His latest documentary, THE LORD IS NOT ON TRIAL HERE TODAY, takes a never-before-seen look at the landmark First Amendment case McCollum vs. Board of Education, which resulted in the beginning of separation of church and state in American public schools. The film had its world premiere in October of 2010 and has won two Emmy awards for Best Historical Documentary and Best Writing in the Mid America region. The documentary was broadcast nationally on PBS in March of 2011.
His previous work includes the documentaries THE AMASONG CHORUS: SINGING OUT, which aired on the
national PBS series Independent Lens in 2004 and won a Documentary
Award of Excellence from the Broadcast Education Association and a
CINE Golden Eagle, and ERASED, which
premiered at the prestigious Sundance Film Festival in 2001 and screened
at the South by Southwest Film Festival in Austin, Texas, the Los
Angeles Film Festival, the Full Frame Documentary Film Festival, as
well as others, and won a Special Jury Award from the Ann Arbor Film
Festival and a Director's Citation Award from the Black Maria Film
Festival.
His best-known documentary, the groundbreaking IN WHOSE HONOR? AMERICAN
INDIAN MASCOTS IN SPORTS, aired nationally on the PBS series Point of View, was nominated for a Peabody Award, and was recognized by
the Columbia University Graduate School of Journalism as one of the
most outstanding programs on race in American television in 1997-98.

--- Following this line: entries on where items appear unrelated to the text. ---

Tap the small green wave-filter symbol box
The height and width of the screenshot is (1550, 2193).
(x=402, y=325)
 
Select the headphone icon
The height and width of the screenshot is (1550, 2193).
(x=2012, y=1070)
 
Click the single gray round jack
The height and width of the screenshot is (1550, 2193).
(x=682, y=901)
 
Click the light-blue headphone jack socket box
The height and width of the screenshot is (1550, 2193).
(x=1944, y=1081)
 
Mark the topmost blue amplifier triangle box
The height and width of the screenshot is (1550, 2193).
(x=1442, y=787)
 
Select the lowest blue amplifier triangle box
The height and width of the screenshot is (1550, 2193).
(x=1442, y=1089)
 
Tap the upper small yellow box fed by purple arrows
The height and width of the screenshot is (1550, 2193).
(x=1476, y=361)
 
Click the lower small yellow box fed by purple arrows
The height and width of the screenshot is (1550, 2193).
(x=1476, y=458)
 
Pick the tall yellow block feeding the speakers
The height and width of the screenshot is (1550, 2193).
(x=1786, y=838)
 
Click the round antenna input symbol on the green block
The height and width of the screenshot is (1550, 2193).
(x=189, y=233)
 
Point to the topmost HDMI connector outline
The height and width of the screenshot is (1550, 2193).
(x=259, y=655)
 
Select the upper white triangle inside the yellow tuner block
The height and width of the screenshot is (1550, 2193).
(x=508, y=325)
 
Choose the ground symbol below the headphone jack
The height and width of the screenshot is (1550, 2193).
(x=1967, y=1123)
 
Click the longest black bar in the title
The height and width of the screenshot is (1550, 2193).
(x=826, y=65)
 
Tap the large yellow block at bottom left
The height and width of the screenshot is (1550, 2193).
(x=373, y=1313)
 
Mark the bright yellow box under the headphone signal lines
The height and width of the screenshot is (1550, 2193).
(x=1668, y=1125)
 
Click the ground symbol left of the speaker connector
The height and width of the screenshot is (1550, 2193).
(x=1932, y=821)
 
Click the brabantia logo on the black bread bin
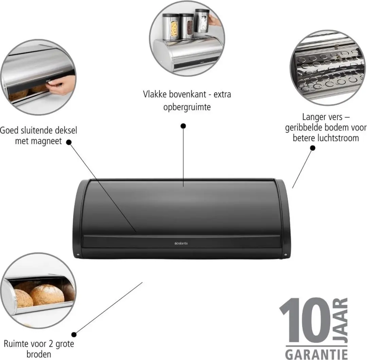(x=181, y=243)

IN WHOSE HONOR? is also being used as an educational resource in more
than 500 colleges and universities nationwide and in Canada.
THE LORD IS NOT ON TRIAL HERE TODAY, THE AMASONG CHORUS SINGING OUT, and IN WHOSE
HONOR?are all available on DVD for educational use from New Day Films.
Jay has received grants from the National Endowment for the Arts,
the Paul Robeson Fund for Independent Media, the Independent Television
Service (twice), the Illinois Humanities Council, and the Illinois Arts Council.